Si avvicina la data prorogata delle scadenze per il bollo auto. Gli italiani alle prese con una delle tasse più temute.

Bollo auto
Bollo auto (Adobe)

Una delle tasse forse più odiate dagli italiani, probabilmente insieme al canone Rai. Il caso vuole che in entrambe le situazioni di parli di tassa di possesso, una tassa che determina nel momento del suo concepimento un certo status di agiatezza. Quindi hai di più puoi permetterti la tv paga una tassa e hai di più puoi permetterti un’auto paga la tassa. Niente di più semplice, di più contestato di più anacronistico, gli italiani questo lo sanno bene.

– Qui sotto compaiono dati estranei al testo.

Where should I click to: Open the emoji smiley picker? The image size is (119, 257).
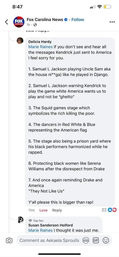[x=106, y=240]
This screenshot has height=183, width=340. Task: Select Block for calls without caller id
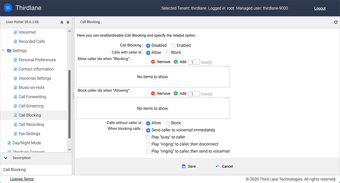(x=168, y=123)
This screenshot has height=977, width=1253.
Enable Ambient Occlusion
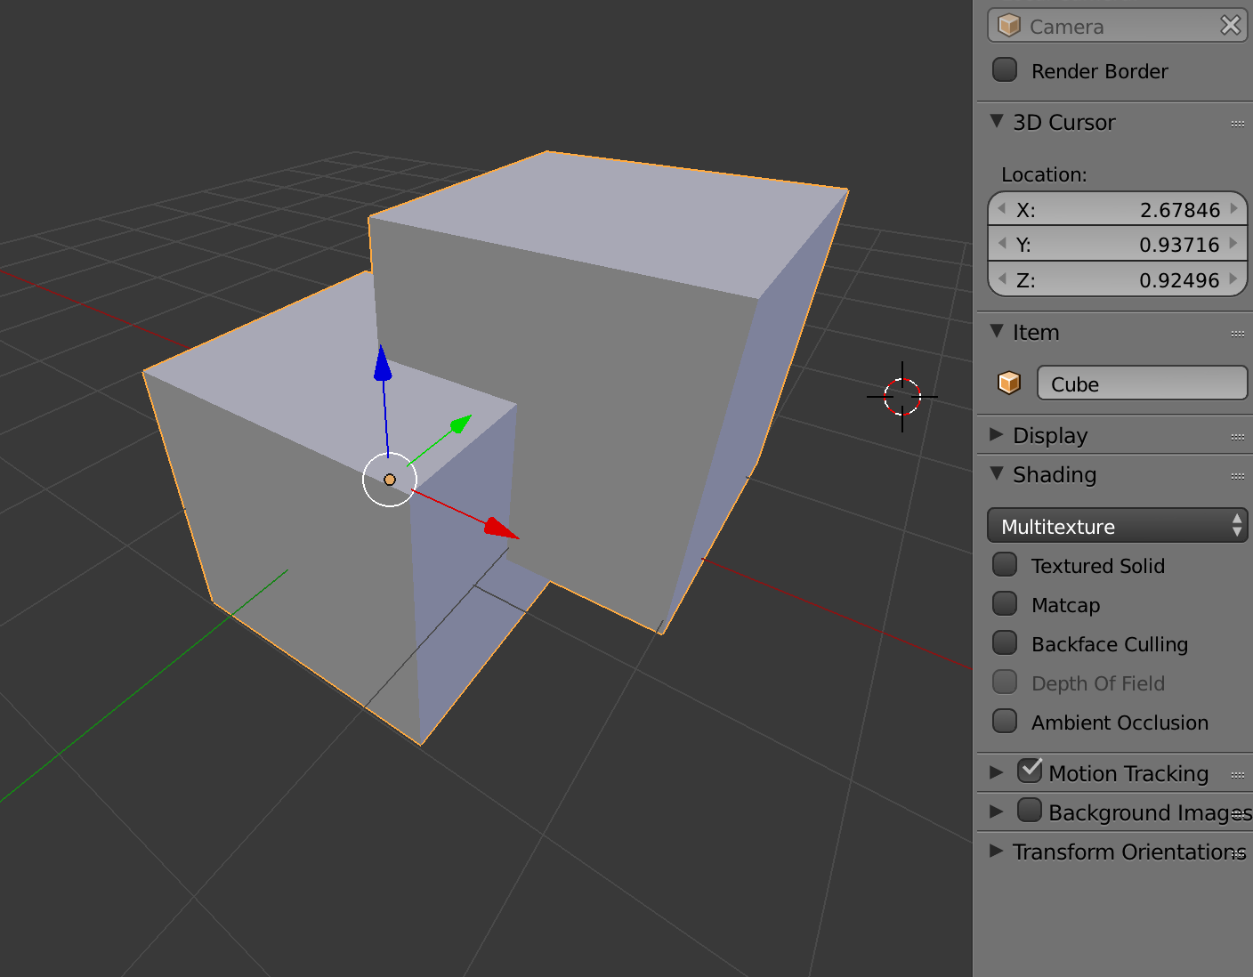click(1004, 721)
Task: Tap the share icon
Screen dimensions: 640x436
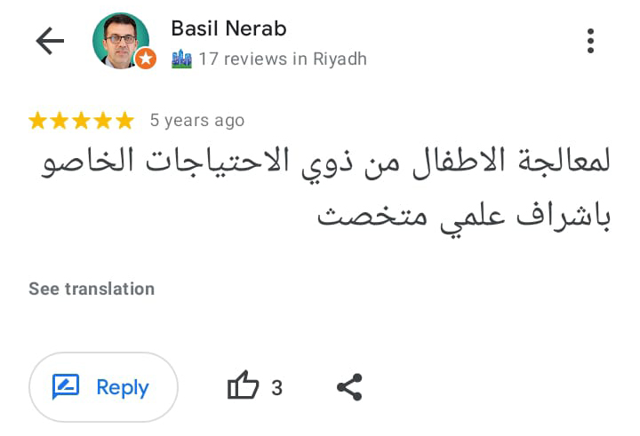Action: click(349, 387)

Considerato il momento storico assai delicato, con la pandemia che continua a tenere sotto scacco gran parte del pianeta, e la crisi economica e sociale che ne è conseguita, si è pensato bene, da parte di chi governa, di dare alcune proroghe alle scadenze più impellenti dei cittadini. Tra queste è rientrato anche il bollo auto. Alcune regioni come ad esempio la Campania hanno prorogato la scadenza al 31 maggio, altre come l’Emilia Romagna, invece, hanno rinviato il tutto al prossimo 2 agosto.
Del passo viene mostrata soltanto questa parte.